YOUR TASK:
Write out the entries again. Match each one exactly.

[Extracted records]

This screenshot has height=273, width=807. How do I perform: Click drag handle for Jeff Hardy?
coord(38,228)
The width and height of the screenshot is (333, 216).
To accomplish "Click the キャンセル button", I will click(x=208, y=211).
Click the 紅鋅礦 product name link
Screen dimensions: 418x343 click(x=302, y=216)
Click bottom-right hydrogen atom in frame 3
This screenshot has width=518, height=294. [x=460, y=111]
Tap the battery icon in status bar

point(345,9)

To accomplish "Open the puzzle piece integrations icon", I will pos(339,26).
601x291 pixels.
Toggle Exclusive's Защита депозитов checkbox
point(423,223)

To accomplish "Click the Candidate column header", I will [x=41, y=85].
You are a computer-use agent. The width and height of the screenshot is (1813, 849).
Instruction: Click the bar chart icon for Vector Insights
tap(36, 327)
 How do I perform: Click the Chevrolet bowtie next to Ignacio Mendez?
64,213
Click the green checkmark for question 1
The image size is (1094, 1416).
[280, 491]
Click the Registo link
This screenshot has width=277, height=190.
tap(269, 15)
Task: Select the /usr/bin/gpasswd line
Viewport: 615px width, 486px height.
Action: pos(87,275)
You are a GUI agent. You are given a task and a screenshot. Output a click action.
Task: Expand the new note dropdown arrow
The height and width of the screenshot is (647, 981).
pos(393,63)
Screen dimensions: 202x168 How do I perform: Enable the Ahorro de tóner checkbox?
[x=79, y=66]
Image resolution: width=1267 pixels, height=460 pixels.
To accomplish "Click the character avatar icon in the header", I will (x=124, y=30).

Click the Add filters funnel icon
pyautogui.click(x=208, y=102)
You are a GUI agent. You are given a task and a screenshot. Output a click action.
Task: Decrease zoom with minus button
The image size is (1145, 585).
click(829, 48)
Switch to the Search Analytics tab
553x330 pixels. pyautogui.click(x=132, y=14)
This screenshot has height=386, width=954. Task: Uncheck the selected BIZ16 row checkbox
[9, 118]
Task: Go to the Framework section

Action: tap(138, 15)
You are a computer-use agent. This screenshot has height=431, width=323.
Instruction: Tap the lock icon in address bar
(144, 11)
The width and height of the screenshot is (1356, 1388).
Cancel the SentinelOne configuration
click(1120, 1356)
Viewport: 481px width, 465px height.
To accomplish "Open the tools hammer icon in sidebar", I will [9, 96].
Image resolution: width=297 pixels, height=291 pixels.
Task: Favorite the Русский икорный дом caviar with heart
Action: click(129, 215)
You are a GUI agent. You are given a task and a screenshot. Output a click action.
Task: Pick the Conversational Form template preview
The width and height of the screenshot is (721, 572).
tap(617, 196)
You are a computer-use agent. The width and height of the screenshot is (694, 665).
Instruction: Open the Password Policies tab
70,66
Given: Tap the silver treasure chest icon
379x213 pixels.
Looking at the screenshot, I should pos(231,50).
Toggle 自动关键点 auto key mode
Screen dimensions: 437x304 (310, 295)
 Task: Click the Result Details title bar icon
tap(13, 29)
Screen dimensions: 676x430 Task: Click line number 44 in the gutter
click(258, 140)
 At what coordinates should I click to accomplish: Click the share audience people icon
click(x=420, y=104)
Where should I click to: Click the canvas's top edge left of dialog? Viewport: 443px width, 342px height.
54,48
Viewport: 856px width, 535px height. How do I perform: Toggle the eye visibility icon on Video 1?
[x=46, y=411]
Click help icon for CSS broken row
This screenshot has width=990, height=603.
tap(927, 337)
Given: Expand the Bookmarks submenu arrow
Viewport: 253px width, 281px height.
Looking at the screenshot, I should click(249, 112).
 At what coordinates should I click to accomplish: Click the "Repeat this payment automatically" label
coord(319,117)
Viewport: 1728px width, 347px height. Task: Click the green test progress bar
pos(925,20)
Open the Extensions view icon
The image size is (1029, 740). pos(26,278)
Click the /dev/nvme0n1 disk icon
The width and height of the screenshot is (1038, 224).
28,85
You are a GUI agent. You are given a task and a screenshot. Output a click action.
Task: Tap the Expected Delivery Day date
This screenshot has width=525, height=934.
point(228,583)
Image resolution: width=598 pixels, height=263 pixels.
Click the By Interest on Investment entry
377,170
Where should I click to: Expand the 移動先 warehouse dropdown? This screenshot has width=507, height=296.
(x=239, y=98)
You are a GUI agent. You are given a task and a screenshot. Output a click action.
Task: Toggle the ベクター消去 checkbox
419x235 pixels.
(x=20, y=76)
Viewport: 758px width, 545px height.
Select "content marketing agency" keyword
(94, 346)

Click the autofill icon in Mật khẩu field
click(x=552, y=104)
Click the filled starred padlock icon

RESULT:
This screenshot has height=273, width=807. How do I perform: Click drag handle for Jeff Hardy?
coord(38,228)
The width and height of the screenshot is (333, 216).
To accomplish "Click the キャンセル button", I will click(x=208, y=211).
Click the 紅鋅礦 product name link
Screen dimensions: 418x343 click(x=302, y=216)
Click bottom-right hydrogen atom in frame 3
This screenshot has width=518, height=294. [x=460, y=111]
Tap the battery icon in status bar

point(345,9)

To accomplish "Open the puzzle piece integrations icon", I will pos(339,26).
601x291 pixels.
Toggle Exclusive's Защита депозитов checkbox
point(423,223)

To accomplish "Click the Candidate column header", I will [x=41, y=85].
You are a computer-use agent. The width and height of the screenshot is (1813, 849).
Instruction: Click the bar chart icon for Vector Insights
tap(36, 327)
 How do I perform: Click the Chevrolet bowtie next to Ignacio Mendez?
64,213
Click the green checkmark for question 1
The image size is (1094, 1416).
[280, 491]
Click the Registo link
This screenshot has width=277, height=190.
tap(269, 15)
Task: Select the /usr/bin/gpasswd line
Viewport: 615px width, 486px height.
Action: pos(87,275)
You are a GUI agent. You are given a task and a screenshot. Output a click action.
Task: Expand the new note dropdown arrow
The height and width of the screenshot is (647, 981).
pos(393,63)
Screen dimensions: 202x168 How do I perform: Enable the Ahorro de tóner checkbox?
[x=79, y=66]
Image resolution: width=1267 pixels, height=460 pixels.
To accomplish "Click the character avatar icon in the header", I will (x=124, y=30).

Click the Add filters funnel icon
pyautogui.click(x=208, y=102)
You are a GUI agent. You are given a task and a screenshot. Output a click action.
Task: Decrease zoom with minus button
The image size is (1145, 585).
click(829, 48)
Switch to the Search Analytics tab
553x330 pixels. pyautogui.click(x=132, y=14)
This screenshot has height=386, width=954. Task: Uncheck the selected BIZ16 row checkbox
[9, 118]
Task: Go to the Framework section

Action: tap(138, 15)
You are a computer-use agent. This screenshot has height=431, width=323.
Instruction: Tap the lock icon in address bar
(144, 11)
The width and height of the screenshot is (1356, 1388).
Cancel the SentinelOne configuration
click(1120, 1356)
Viewport: 481px width, 465px height.
To accomplish "Open the tools hammer icon in sidebar", I will [9, 96].
Image resolution: width=297 pixels, height=291 pixels.
Task: Favorite the Русский икорный дом caviar with heart
Action: click(129, 215)
You are a GUI agent. You are given a task and a screenshot. Output a click action.
Task: Pick the Conversational Form template preview
The width and height of the screenshot is (721, 572).
tap(617, 196)
You are a computer-use agent. The width and height of the screenshot is (694, 665).
Instruction: Open the Password Policies tab
70,66
Given: Tap the silver treasure chest icon
379x213 pixels.
Looking at the screenshot, I should pos(231,50).
Toggle 自动关键点 auto key mode
Screen dimensions: 437x304 (310, 295)
 Task: Click the Result Details title bar icon
tap(13, 29)
Screen dimensions: 676x430 Task: Click line number 44 in the gutter
click(258, 140)
 At what coordinates should I click to accomplish: Click the share audience people icon
click(x=420, y=104)
Where should I click to: Click the canvas's top edge left of dialog? Viewport: 443px width, 342px height.
54,48
Viewport: 856px width, 535px height. How do I perform: Toggle the eye visibility icon on Video 1?
[x=46, y=411]
Click help icon for CSS broken row
This screenshot has width=990, height=603.
tap(927, 337)
Given: Expand the Bookmarks submenu arrow
Viewport: 253px width, 281px height.
Looking at the screenshot, I should click(249, 112).
 At what coordinates should I click to accomplish: Click the "Repeat this payment automatically" label
coord(319,117)
Viewport: 1728px width, 347px height. Task: Click the green test progress bar
pos(925,20)
Open the Extensions view icon
The image size is (1029, 740). pos(26,278)
Click the /dev/nvme0n1 disk icon
The width and height of the screenshot is (1038, 224).
28,85
You are a GUI agent. You are given a task and a screenshot. Output a click action.
Task: Tap the Expected Delivery Day date
This screenshot has width=525, height=934.
point(228,583)
Image resolution: width=598 pixels, height=263 pixels.
Click the By Interest on Investment entry
377,170
Where should I click to: Expand the 移動先 warehouse dropdown? This screenshot has width=507, height=296.
(x=239, y=98)
You are a GUI agent. You are given a task and a screenshot. Output a click action.
Task: Toggle the ベクター消去 checkbox
419x235 pixels.
(x=20, y=76)
Viewport: 758px width, 545px height.
Select "content marketing agency" keyword
(94, 346)

Click the autofill icon in Mật khẩu field
click(x=552, y=104)
Click the filled starred padlock icon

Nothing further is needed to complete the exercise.